Records supplied:
------

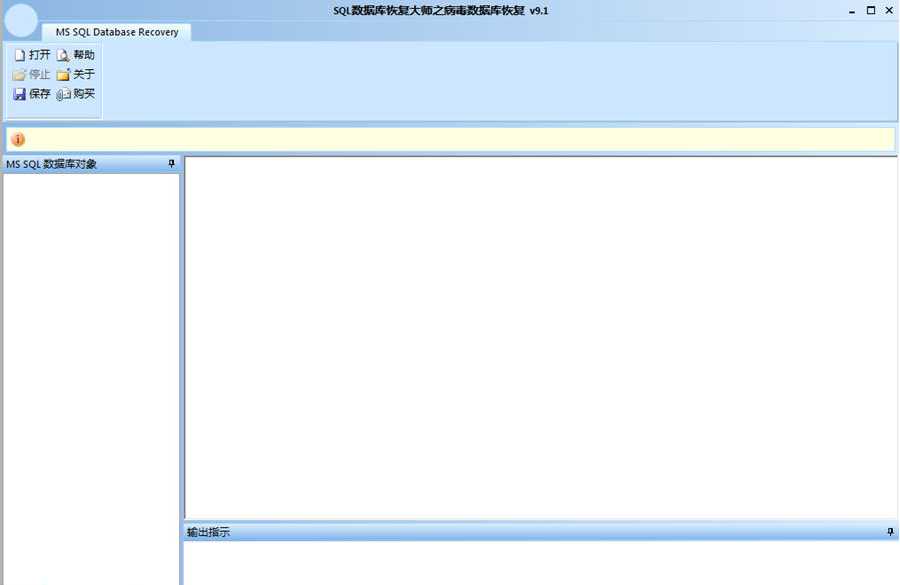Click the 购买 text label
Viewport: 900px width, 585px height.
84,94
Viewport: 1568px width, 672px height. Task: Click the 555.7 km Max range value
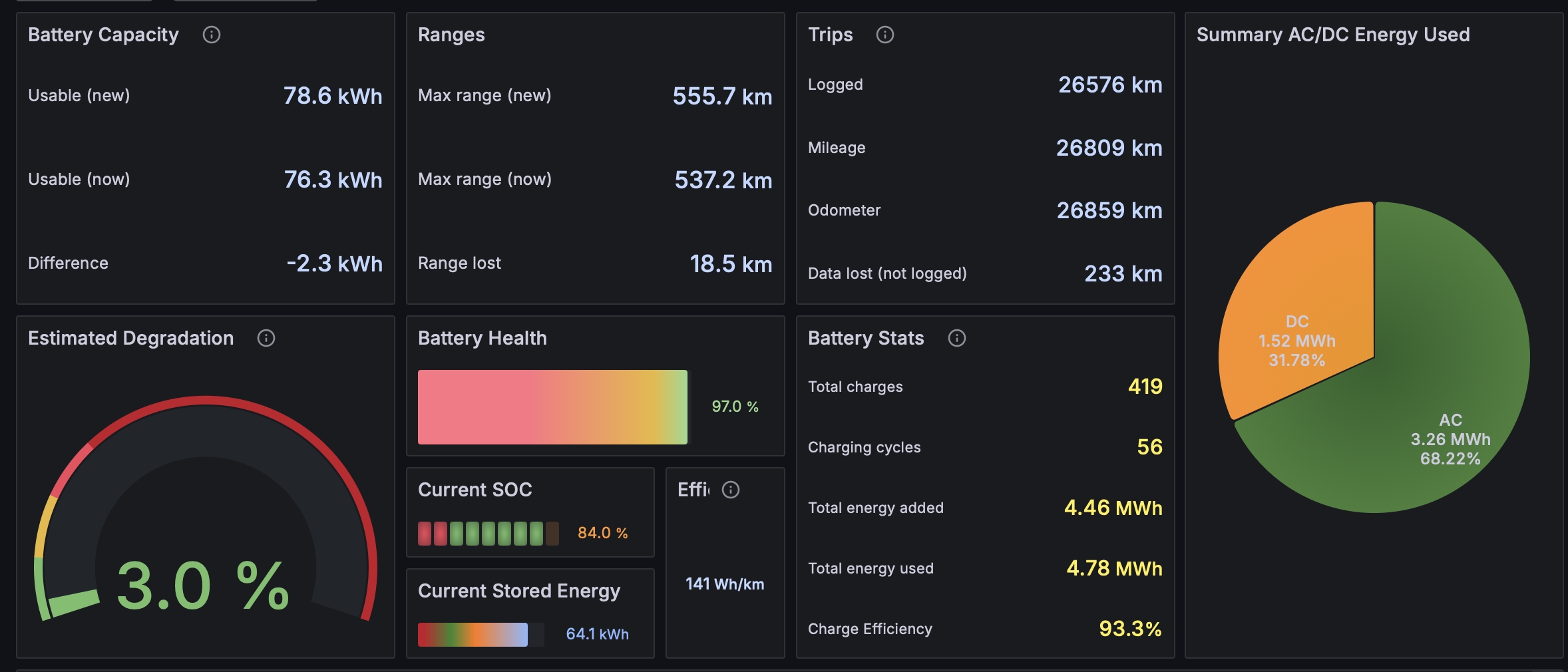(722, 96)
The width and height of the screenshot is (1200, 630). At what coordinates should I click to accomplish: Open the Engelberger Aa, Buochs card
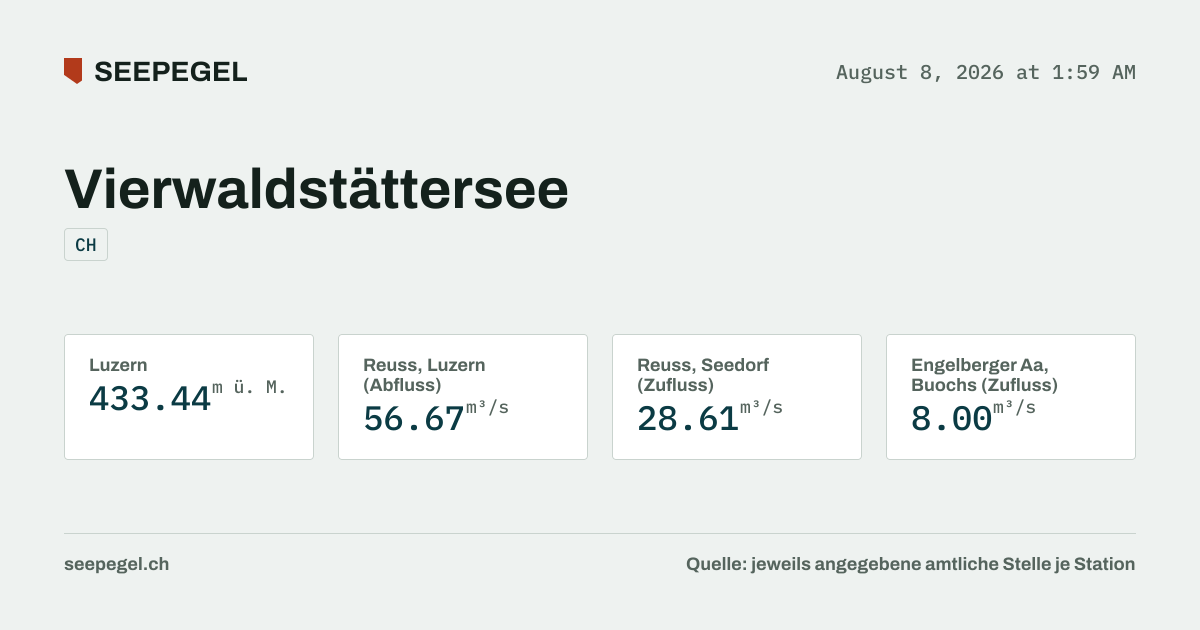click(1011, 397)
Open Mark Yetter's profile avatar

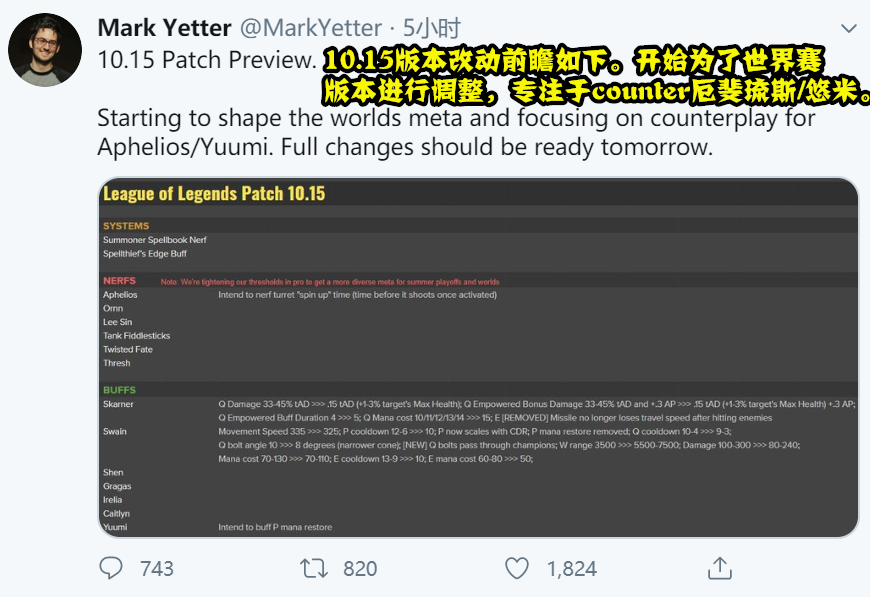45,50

------

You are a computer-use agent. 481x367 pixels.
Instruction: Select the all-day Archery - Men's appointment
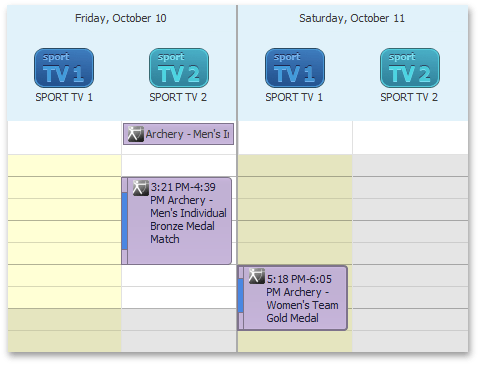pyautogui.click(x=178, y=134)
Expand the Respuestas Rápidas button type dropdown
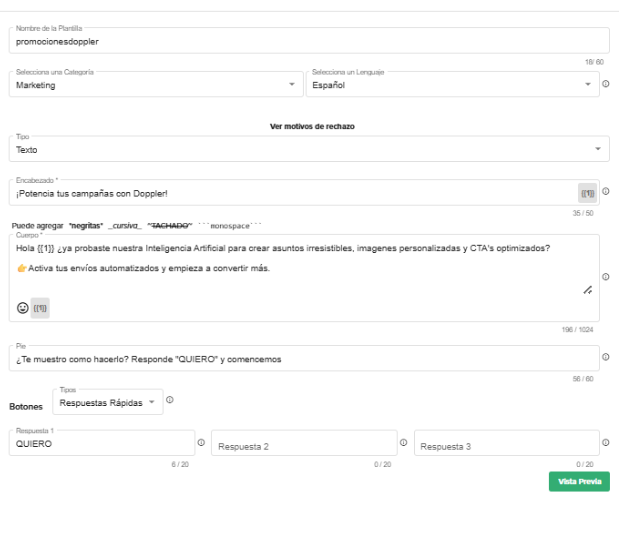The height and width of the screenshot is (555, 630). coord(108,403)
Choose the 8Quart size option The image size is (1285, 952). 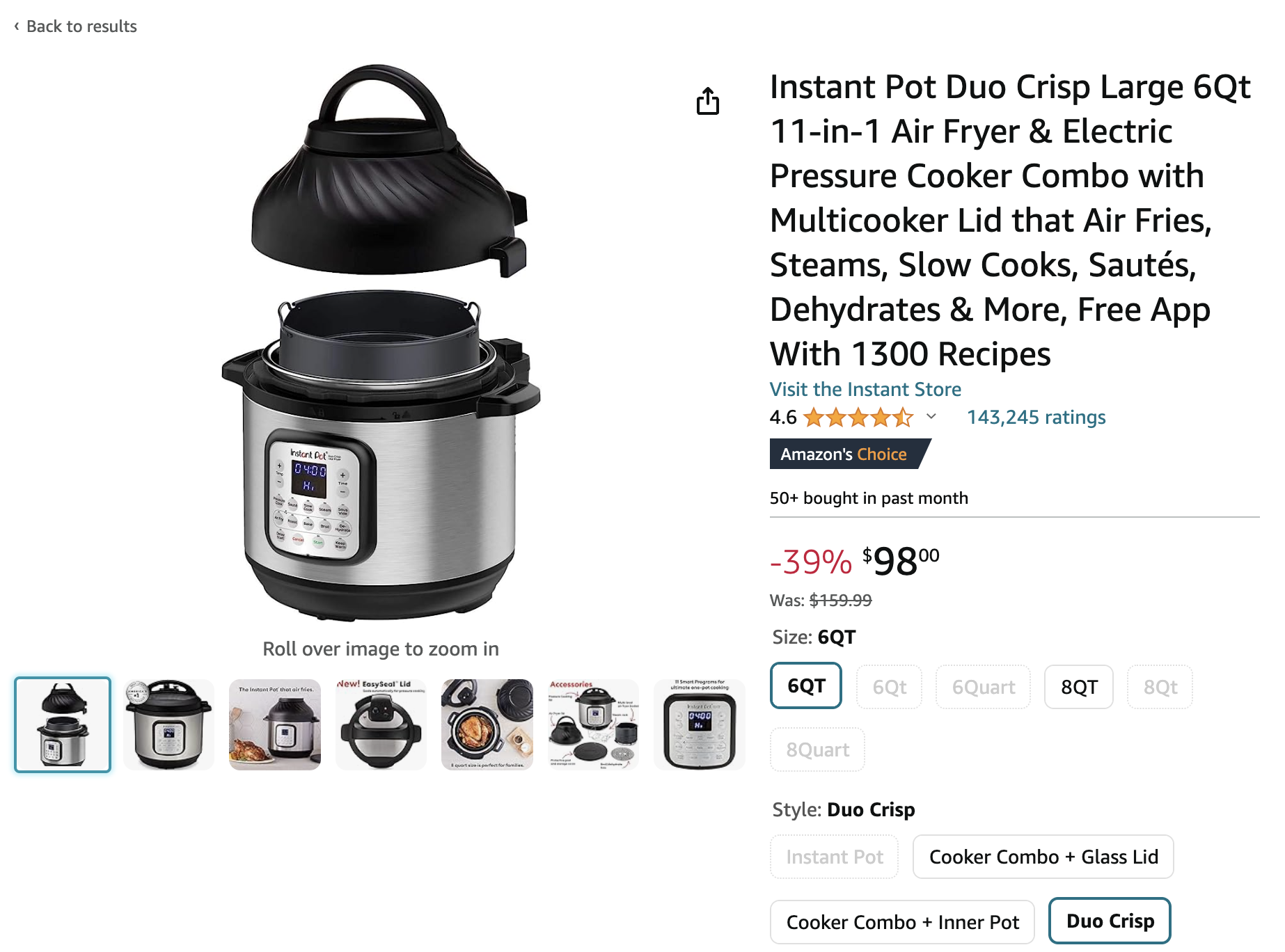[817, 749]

------

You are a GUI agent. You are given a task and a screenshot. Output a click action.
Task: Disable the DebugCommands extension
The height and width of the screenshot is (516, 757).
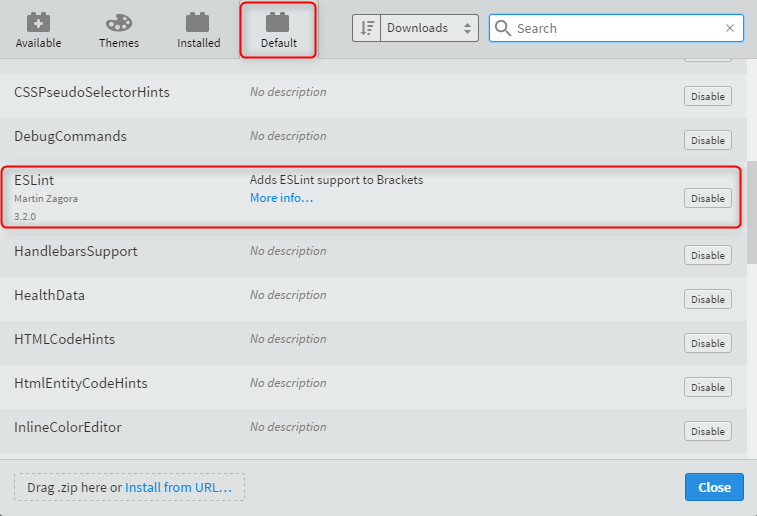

------

Activity:
Report how many lines of the data hold the string "agent"; give only the number.

Answer:
2